Susan Rasky and J. Bradford DeLong (2006): Twelve Things Economists Need to Remember to Be Helpful Journalistic Sources: Reprint from 2006
Liveblogging World War II: January 6, 1944

Susan Rasky, 1952-2013

Well, I am depressed: I have just returned from shoveling my three shovels full of earth into the grave and onto the coffin of my friend, coauthor, and colleague, Berkeley Journalism School Professor Susan Rasky.

The LORD giveth, and the LORD taketh away: blessed be the name of the LORD.

She told their students to get on Twitter, and to replace their Blackberries with iPhones.

She talked about how in 1981 she had a hard time getting her editor at... Reuters?... to pass her stories about what was really going down with the Reagan administration's budget. "Why isn't the Washington Post reporting this?" They would ask her. She found out why at the very end of 1982, when Post honcho William Grieder published his "Education of David Stockman" in the Atlantic Monthly--saying much of what she had been trying to say, and what the Post had not been saying, in 1981.

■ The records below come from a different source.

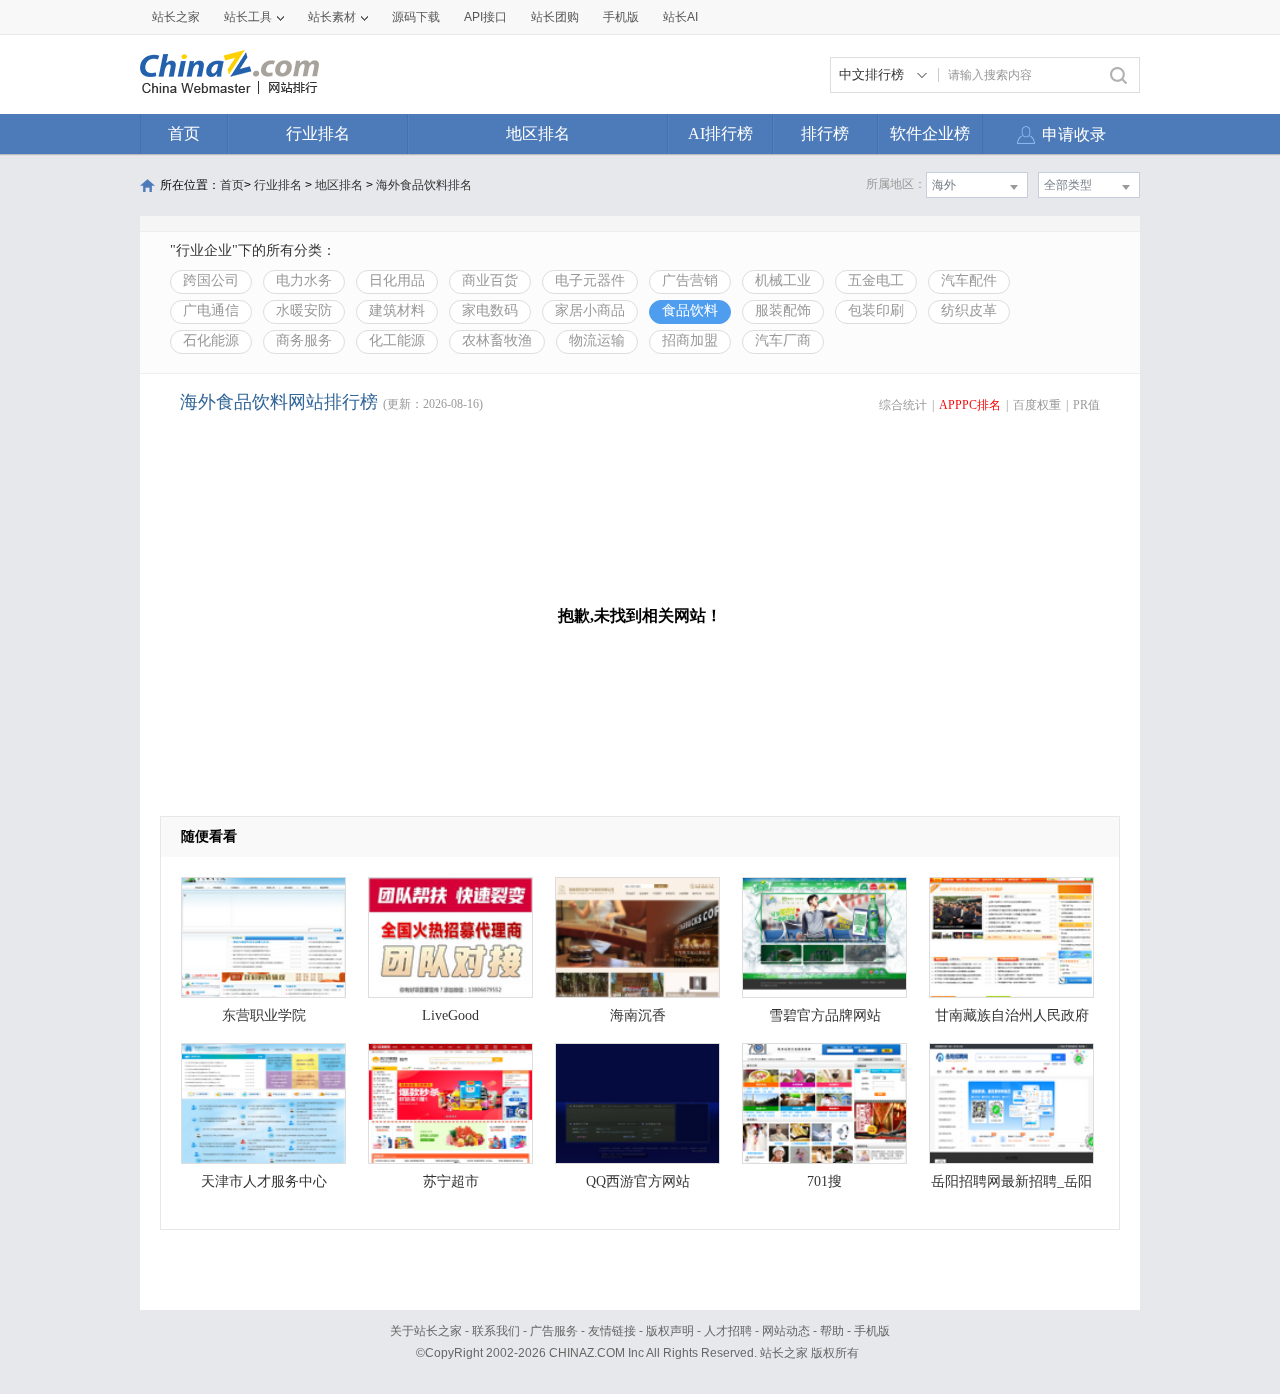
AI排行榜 (720, 133)
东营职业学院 (264, 1015)
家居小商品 (590, 310)
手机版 (872, 1331)
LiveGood (450, 1015)
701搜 (824, 1181)
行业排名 (318, 133)
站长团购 (555, 17)
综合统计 (903, 405)
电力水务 (304, 280)
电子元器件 (590, 280)
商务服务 (304, 340)
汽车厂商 (783, 340)
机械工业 (783, 280)
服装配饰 (783, 310)
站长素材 (332, 17)
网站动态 (786, 1331)
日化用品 (397, 280)
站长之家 (176, 17)
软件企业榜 (930, 133)
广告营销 (690, 280)
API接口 (485, 17)
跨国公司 (211, 280)
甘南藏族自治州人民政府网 (1012, 1020)
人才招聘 (728, 1331)
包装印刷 (876, 310)
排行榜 (825, 133)
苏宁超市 (451, 1181)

Her type of substance-based policy-focused reporting on what government did and how public choices affected the lives of real live people was going against the current for her career. But with good humor and extraordinary energy she trained a generation of Journalism School students to do their jobs in the world that Teddy White made, and later apologized for making--the world in which government and politics are not how we the people make our collective choices, but the All-in Game-Change Double-Down world in which the protagonists are politicians engaged in a zero-sum sporting event, and in which reporting consists of game play-by-play plus celebrity gossip involving much uglier people than you find in Hollywood.

If she were here, and if I could tell her that Ezra Klein hopes to get north of $10 million to do the kind of reporting that she did of OBRA-81 and OBRA-90, she would laugh and be pleased.